• Otto Ohlendorf, l'intellectuel exterminateur

    Otto Ohlendorf, le froid tueur intellectuel

    Il a fait partie de ceux qui auront vécu la défaite allemande de 1914-18 comme un véritable traumatisme. Au point de fonder en 1923 une section des jeunes du DVP et de rejoindre le NSDAP dès 1925, puis la SS en 1926. Son engagement politique lui causera cependant des problèmes à la fin de ses études secondaires au lycée de Hildesheim puisqu'il il se fera recaler en 1925 au motif de trop s'intéresser à la lutte des classes et aux problèmes sociaux. Alors que c'était pourtant un intellectuel brillant. Il suivra d'ailleurs des études d'économie politique et de droit, successivement dans plusieurs universités. Ce qui ne l'empêchera pas à Hanovre de consacrer du temps à la réorganisation du parti nazi. Devenu avocat en 1933, il travaille en tant qu'avocat, il cumulera cette activité avec un poste d'assistant à l'Institut d'économie mondiale — et du transport maritime, à l'époque — de l'université de Kiel.

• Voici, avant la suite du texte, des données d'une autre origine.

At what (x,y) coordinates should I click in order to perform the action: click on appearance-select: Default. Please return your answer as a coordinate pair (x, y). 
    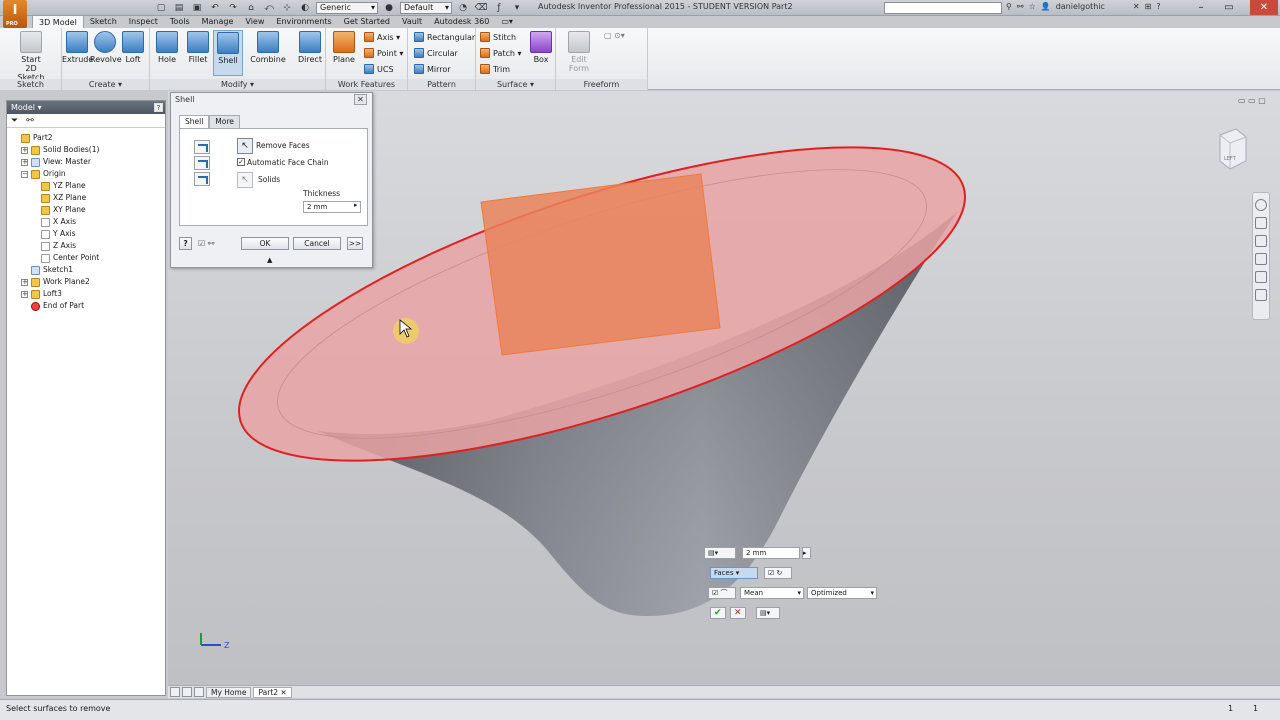
    Looking at the image, I should click on (426, 8).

Opposé aux courants collectivistes dans le parti, il sera muté à Berlin, à l'institut pour les sciences économiques appliquées où il lui sera néanmoins interdit de prendre la parole en public.

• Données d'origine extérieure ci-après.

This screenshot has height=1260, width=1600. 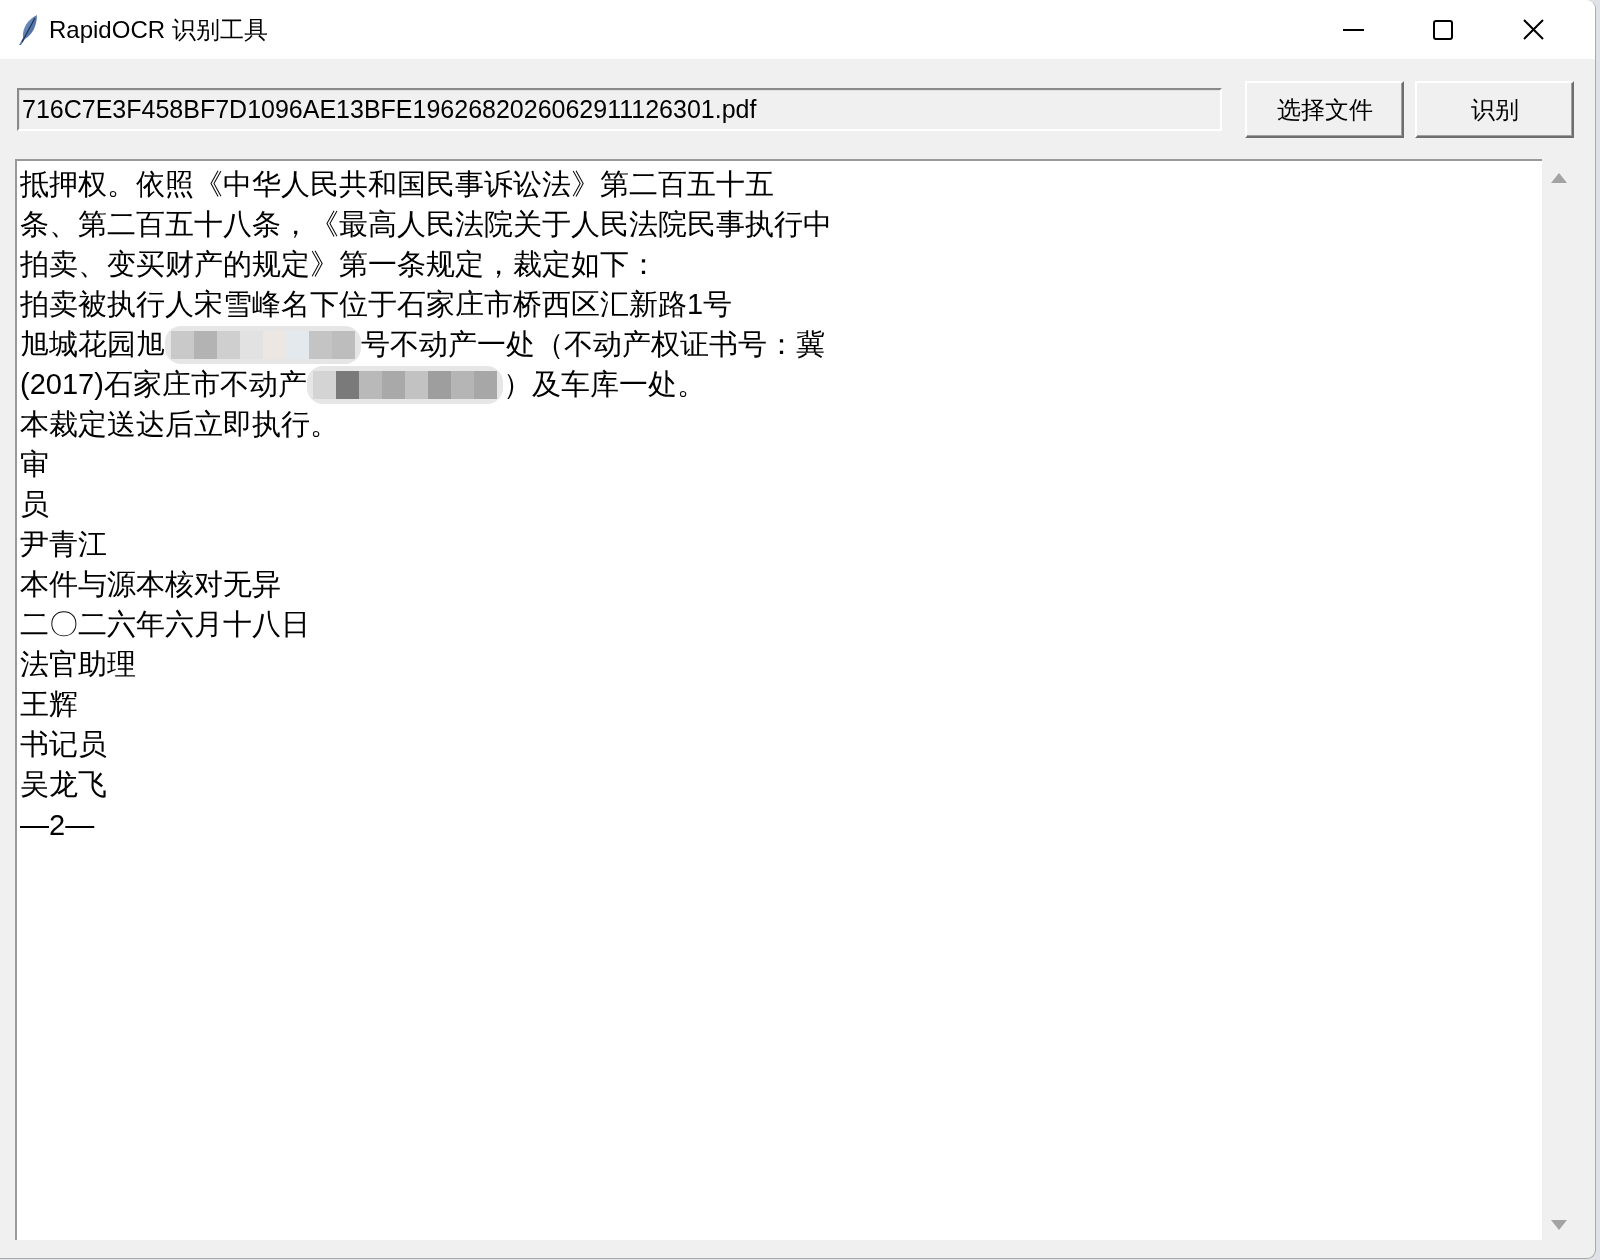 What do you see at coordinates (1494, 110) in the screenshot?
I see `recognize-button: 识别` at bounding box center [1494, 110].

    Peu avant l'envahissement de l'Union Soviétique en juin 1941, son supérieur HEYDRICH le nommera responsable de l'Einsatzgruppe D., une sorte de commando d'extermination.  Alors qu'il l'avait blâmé en 1936 pour avoir critiqué le réarmement de l'Allemagne. Avec un effectif de 400 à 500 hommes, son groupe est rattaché à la 11eme armée et opère dans le Sud de l'Ukraine, notamment en CriméeBessarabie et dans la région du Caucase. Sous son commandement de juin 1941 à juillet 1942 seront tuées près de 90 000 personnes, ces victimes étant essentiellement des Juifs, hommes, femmes ou enfants. Une des tueries les plus connues se déroule à Simferopol en Crimée en décembre 1941, qui coûtera la vie à plus de 14 300 personnes, majoritairement des Juifs. Les massacres se poursuivront jusqu'à l'été 1943. OHLENDORF savait se montrer consciencieux et efficace, et soucieux de ses hommes. Lors des massacres collectifs de Juifs, il refusera que ses hommes exécutent leurs victimes d'une balle dans la nuque, afin d'éviter qu'ils se sentent « personnellement responsables » et qu'ils puissent ainsi alléger leur fardeau psychique. Son efficacité dans les opérations d'extermination qui lui seront confiées lui vaudra une promotion en 1944.

    A la fin du conflit en mai 1945, il accompagnera HIMMLER dans sa tentative de fuite mais il sera emprisonné à l'inverse de son supérieur qui, reconnu, se suicidera. Pendant le procès des différents responsables d'Einsatzgruppen, il n'exprimera aucun regret et sera condamné à mort le 18 avril 1948. Il réussira à se pendre dans sa prison trois ans plus tard. De sa participation aux débats qui ont jugé les dignitaires nazis de nov. 1945 à octobre 1946, il restera un témoignage froid, d'une monstruosité insoutenable, celui d'un tueur lui-même père de cinq enfants, qui, pour économiser une balle, préférait tuer les femmes en leur laissant au préalable prendre leurs petits dans les bras. La présentation d'un défenseur du crime propre ! Il dira qu'il avait abandonné sa conscience morale au fait qu'il était un soldat et donc un rouage relativement bas d'une grande machine.